An e-mail sent to about 235 students, faculty and staff advised recipients to visit the Student Health Center yesterday to undergo tuberculosis skin testing.
This e-mail came after the Adair County Health Department notified the University Monday of a confirmed case of active TB disease in a Truman student. The student remains hospitalized and isolated outside the Kirksville community, and no risk exists on campus at this point, said Kelly Freeland, family nurse practitioner at the Student Health Center.
A phone call from within the Truman community alerted the University to the TB case, Freeland said. Shortly after that report, a phone call from the Adair County Health Department confirmed the case. The student already had been hospitalized and isolated by that point, she said.

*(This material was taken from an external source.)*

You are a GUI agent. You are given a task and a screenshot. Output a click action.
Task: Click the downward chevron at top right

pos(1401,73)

"We can report that those very close associates have been tested, and today, none have tested positive for TB," Freeland said.
The University has mandated that those who received the e-mail requesting skin testing undergo the procedure, Freeland said. The health center offered the test for free and asked those tested to return Friday to have their results read, she said. Additionally, those tested are asked to have another skin test after June 23 before their return to Truman in August, Freeland said.

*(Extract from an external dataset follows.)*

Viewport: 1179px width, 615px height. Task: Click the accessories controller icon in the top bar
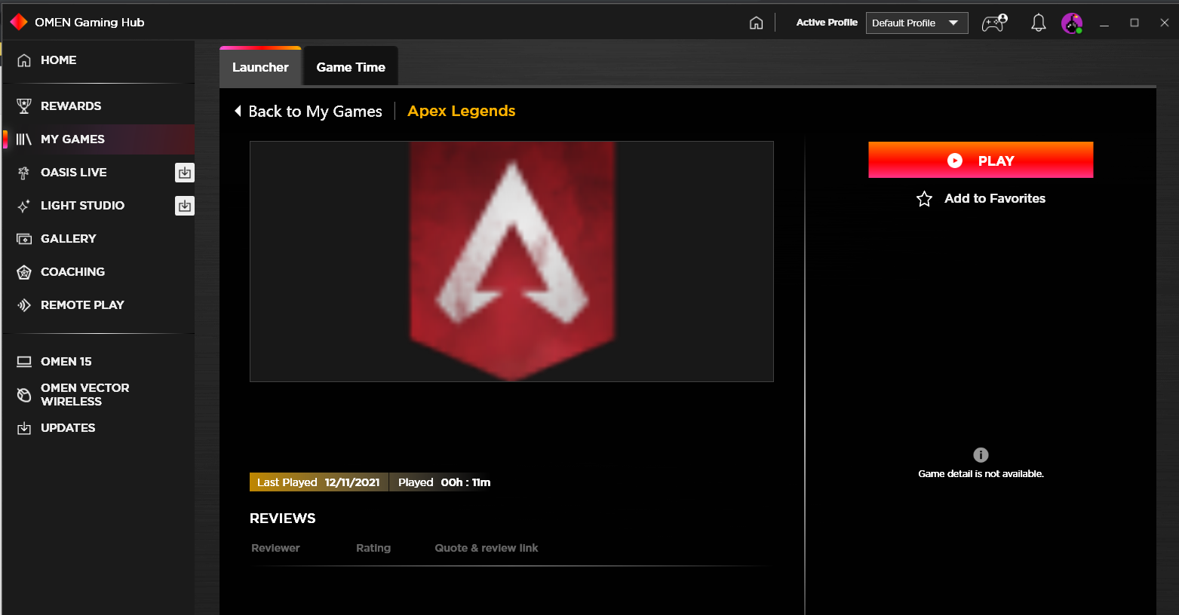[993, 22]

"I do want to point out that at any given time, if you tested any 200 people at random, this meaning without a known exposure, 12 might come back positive," Freeland said.

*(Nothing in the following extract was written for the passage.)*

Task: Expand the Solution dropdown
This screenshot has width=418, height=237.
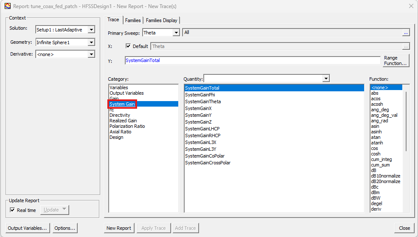Action: (91, 30)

She said the ACHD recommended close contacts undergo testing first, such as roommates and suitemates.
"[Then] we go the next level down, just to make sure we're not missing anyone, which would be day-to-day contacts, such as classroom contacts," she said.
Lou Ann Gilchrist, dean of student affairs, said the University had discussed TB testing prior to this case.
"About the same time that we learned that this person was being tested for TB, we were talking about a policy that will actually identify those people who are at higher risk, and they will be tested before the beginning of the fall semester, beginning this year," Gilchrist said.
Gail McCurdy, epidemiology specialist for the Adair County Health Department and to 11 other counties, said slow-growing bacteria cause tuberculosis. When these bacteria exist in a person's lungs, they can be expelled through coughing, sneezing or even singing, she said. Another person then can breathe in the bacteria. The bacteria can be transmitted in other ways, but McCurdy said there are very few typical exposures from a public health perspective.
Tuberculosis occurs in two forms, a latent TB infection and active TB disease, in which the bacteria can be transmitted, McCurdy said. In the latent infection, which happens very frequently, the bacteria may be present in the body but cannot be transmitted, she said.
McCurdy said skin testing, one of the simplest, least invasive and most sensitive tests available at this time, can identify individuals who have the bacteria in their bodies, but it does not identify from whom the bacteria came.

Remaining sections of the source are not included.